*** Block opens ***
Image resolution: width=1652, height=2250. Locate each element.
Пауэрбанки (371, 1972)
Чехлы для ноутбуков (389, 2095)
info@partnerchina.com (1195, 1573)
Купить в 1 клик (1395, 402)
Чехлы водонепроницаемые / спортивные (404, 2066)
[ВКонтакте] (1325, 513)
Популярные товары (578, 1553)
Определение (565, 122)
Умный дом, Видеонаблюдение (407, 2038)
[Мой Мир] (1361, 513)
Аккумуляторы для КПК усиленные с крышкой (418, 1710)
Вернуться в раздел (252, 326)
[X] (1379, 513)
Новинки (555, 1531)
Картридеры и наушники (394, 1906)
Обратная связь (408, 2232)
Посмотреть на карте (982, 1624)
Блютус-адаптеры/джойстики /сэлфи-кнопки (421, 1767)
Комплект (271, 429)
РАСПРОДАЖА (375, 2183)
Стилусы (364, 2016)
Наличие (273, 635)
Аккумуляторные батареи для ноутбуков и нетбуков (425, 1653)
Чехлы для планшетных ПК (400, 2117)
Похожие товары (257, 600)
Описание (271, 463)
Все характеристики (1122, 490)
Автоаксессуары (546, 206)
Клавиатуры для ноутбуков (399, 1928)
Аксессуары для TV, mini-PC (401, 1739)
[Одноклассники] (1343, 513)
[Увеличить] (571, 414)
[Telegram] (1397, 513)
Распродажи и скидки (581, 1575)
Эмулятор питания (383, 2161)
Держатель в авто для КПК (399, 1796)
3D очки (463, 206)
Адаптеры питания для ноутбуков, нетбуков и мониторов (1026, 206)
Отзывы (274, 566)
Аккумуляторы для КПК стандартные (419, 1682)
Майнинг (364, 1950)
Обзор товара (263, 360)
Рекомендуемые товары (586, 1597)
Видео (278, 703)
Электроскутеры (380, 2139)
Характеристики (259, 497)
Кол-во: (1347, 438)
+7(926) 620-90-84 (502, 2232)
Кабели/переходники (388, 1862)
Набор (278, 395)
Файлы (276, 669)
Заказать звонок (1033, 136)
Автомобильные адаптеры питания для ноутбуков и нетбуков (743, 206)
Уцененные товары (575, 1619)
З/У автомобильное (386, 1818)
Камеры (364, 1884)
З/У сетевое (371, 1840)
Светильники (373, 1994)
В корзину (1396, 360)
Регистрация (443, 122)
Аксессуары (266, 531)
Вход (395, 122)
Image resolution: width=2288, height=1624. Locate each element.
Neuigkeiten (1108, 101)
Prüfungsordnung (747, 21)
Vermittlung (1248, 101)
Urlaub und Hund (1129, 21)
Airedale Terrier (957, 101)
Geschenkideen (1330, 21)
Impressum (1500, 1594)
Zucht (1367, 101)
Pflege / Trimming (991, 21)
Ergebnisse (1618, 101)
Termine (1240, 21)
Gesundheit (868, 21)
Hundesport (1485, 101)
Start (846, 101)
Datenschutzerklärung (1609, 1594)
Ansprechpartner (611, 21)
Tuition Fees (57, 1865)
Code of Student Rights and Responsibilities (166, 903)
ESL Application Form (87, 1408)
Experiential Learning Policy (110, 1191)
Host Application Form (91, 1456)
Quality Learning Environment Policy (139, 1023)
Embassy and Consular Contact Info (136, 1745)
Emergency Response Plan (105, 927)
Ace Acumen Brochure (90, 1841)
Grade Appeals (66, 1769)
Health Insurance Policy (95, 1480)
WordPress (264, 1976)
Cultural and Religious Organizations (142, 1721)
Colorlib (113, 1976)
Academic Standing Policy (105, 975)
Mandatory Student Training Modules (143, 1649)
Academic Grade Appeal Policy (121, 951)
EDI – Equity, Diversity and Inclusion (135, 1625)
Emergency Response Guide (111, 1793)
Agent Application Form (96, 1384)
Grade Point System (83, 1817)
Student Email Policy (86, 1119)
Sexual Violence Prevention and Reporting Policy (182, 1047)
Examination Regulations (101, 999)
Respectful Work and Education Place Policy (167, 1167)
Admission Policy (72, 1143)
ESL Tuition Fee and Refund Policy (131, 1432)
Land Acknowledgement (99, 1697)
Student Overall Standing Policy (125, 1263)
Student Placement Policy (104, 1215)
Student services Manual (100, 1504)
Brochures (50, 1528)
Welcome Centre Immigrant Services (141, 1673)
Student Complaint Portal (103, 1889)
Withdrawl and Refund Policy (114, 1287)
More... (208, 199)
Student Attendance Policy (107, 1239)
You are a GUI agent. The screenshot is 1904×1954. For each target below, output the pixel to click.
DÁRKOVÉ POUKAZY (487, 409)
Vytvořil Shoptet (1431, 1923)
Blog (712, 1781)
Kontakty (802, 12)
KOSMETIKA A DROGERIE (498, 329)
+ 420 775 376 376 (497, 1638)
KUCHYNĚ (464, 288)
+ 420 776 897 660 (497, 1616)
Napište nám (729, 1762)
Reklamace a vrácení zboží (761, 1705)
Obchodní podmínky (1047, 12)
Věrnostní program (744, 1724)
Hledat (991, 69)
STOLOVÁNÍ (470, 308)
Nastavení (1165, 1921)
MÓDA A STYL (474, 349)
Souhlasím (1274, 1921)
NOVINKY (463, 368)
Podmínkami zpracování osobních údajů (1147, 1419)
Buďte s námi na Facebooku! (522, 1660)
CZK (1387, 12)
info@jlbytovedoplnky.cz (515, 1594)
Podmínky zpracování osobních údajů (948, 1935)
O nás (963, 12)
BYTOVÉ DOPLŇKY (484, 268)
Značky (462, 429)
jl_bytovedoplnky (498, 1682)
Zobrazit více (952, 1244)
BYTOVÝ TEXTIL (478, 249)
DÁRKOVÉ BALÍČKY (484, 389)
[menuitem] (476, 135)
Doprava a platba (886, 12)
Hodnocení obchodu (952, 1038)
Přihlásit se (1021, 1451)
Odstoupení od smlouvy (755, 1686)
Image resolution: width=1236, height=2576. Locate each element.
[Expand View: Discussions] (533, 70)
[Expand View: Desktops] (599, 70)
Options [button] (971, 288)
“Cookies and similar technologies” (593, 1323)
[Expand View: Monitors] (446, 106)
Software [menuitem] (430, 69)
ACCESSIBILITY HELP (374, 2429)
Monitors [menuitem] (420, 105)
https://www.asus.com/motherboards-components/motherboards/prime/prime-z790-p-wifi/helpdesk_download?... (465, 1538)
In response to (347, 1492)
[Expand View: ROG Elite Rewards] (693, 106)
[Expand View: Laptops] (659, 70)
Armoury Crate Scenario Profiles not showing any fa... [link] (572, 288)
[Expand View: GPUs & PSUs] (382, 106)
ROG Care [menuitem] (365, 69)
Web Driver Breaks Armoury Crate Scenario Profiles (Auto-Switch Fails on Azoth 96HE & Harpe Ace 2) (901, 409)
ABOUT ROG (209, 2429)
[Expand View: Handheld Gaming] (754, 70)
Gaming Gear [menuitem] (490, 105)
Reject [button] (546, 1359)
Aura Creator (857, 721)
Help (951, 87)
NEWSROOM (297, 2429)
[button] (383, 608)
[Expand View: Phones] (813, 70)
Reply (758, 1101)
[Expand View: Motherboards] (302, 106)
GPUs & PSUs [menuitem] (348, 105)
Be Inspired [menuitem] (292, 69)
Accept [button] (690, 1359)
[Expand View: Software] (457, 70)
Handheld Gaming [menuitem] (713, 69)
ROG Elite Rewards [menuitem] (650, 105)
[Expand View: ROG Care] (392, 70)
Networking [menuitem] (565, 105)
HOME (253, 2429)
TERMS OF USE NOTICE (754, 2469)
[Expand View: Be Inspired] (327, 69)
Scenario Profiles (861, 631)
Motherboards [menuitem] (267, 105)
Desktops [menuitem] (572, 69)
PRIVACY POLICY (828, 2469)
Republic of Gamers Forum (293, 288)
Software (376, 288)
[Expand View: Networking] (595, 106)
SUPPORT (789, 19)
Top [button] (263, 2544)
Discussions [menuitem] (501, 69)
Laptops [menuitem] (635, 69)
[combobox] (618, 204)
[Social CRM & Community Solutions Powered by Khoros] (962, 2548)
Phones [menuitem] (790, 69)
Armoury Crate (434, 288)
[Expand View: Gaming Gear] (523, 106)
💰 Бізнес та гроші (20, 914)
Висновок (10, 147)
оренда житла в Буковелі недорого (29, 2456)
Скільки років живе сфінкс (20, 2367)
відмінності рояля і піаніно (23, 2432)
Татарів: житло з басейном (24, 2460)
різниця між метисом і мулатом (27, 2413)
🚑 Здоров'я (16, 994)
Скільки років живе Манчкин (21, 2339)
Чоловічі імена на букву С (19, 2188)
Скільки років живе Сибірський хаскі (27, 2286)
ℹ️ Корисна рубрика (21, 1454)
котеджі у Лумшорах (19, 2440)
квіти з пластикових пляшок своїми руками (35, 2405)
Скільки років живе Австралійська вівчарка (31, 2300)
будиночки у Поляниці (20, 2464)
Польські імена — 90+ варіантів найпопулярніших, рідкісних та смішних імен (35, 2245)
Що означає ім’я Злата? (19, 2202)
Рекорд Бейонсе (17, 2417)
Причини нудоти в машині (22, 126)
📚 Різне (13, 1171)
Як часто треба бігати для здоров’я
*** Block closes ***
About this exercise: The answer must be every line of the listing that holds the word "Care".

The completed task:
ROG Care [menuitem] (365, 69)
[Expand View: ROG Care] (392, 70)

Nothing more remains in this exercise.